Discourse markers linguistically or emotionally relate the upcoming phrase to what was previously said. They help comprehension and make the conversation more fluid and less robotic.

Common examples of discourse markers include: 

Also - Actually - Ironically - Above all - (un)Fortunately - As an example - In that case - In other words - By the way - Consequently - As a matter of fact - For that reason…


  • By the way, did you know that this week only we offer 30% off for all new customers?
  • In that case, let me share the booking calendar so you can schedule a meeting!

5. Use Emoji and Other Rich Content (Sensibly)

The world of instant chat is filled with fun possibilities that take on the shape of emojis, Gifs, icons, images, carousels, and videos into the conversation.

Emojis and other rich media formats allow you to make up for the missing emotions, gestures, and expressions that make up face-to-face conversations. They can revive any chat, even the rule-based kind. 

Be creative.

You can even leverage rich media to substitute the monologues and the not-so-conversational long chunks of text I mentioned above. 

Images and videos often speak for themselves.

However, don’t overdo it! After all, it’s still supposed to be a conversation.

Also, always remember the context.
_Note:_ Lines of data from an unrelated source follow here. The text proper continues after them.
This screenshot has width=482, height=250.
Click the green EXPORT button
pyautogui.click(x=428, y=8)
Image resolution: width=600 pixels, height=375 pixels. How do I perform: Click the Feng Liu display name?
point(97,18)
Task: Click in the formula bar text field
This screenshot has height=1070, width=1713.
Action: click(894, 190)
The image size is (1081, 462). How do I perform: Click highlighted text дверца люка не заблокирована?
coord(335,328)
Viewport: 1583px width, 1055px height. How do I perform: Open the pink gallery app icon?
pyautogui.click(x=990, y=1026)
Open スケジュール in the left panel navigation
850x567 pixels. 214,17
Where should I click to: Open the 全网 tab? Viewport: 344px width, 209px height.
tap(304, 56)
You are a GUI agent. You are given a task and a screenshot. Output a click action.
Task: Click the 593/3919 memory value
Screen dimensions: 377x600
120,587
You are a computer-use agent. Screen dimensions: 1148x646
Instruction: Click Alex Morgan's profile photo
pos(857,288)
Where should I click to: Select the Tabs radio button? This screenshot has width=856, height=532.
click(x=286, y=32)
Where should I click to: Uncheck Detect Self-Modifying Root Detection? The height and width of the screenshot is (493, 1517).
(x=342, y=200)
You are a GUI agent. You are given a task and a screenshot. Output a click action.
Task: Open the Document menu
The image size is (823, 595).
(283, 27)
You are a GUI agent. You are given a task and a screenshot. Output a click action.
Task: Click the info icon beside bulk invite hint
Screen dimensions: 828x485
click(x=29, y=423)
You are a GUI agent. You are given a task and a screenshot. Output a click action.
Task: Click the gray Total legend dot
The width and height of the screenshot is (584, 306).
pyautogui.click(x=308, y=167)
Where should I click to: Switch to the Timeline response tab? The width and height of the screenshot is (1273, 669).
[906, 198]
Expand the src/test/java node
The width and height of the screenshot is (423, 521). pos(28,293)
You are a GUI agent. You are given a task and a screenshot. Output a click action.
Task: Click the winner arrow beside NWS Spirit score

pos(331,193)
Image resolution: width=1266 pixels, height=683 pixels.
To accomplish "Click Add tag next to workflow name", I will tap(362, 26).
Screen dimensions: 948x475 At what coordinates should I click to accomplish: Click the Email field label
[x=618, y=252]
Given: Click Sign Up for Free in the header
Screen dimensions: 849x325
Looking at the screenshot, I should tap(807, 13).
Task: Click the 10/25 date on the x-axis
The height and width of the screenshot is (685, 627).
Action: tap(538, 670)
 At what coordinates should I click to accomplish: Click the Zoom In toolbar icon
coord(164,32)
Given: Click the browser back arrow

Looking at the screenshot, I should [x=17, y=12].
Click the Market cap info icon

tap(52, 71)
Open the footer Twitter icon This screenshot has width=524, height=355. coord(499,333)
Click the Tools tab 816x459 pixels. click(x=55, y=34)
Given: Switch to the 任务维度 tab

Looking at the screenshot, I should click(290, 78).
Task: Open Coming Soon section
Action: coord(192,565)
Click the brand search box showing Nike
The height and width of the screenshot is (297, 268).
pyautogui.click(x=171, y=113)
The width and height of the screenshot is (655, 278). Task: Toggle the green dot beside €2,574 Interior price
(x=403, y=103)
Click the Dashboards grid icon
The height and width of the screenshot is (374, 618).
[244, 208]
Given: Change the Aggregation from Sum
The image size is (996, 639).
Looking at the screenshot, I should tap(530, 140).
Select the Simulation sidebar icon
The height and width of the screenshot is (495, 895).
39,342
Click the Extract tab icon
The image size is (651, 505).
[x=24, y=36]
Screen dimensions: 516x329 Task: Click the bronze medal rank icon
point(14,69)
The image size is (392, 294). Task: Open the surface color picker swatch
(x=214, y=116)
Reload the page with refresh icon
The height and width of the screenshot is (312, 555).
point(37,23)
For example, ask yourself: “Are your users usually in an environment that allows them to watch a video?”

6. Read the Conversation Thread Out Loud

It might seem silly and too simple to be of any help.

Nonetheless, it’s a crucial step in developing a fluid conversational experience.

After you are done writing the conversation thread, read it aloud and, if you can, get a second and even third opinion on it.

Better yet, you can ask some of your best customers to test it for you.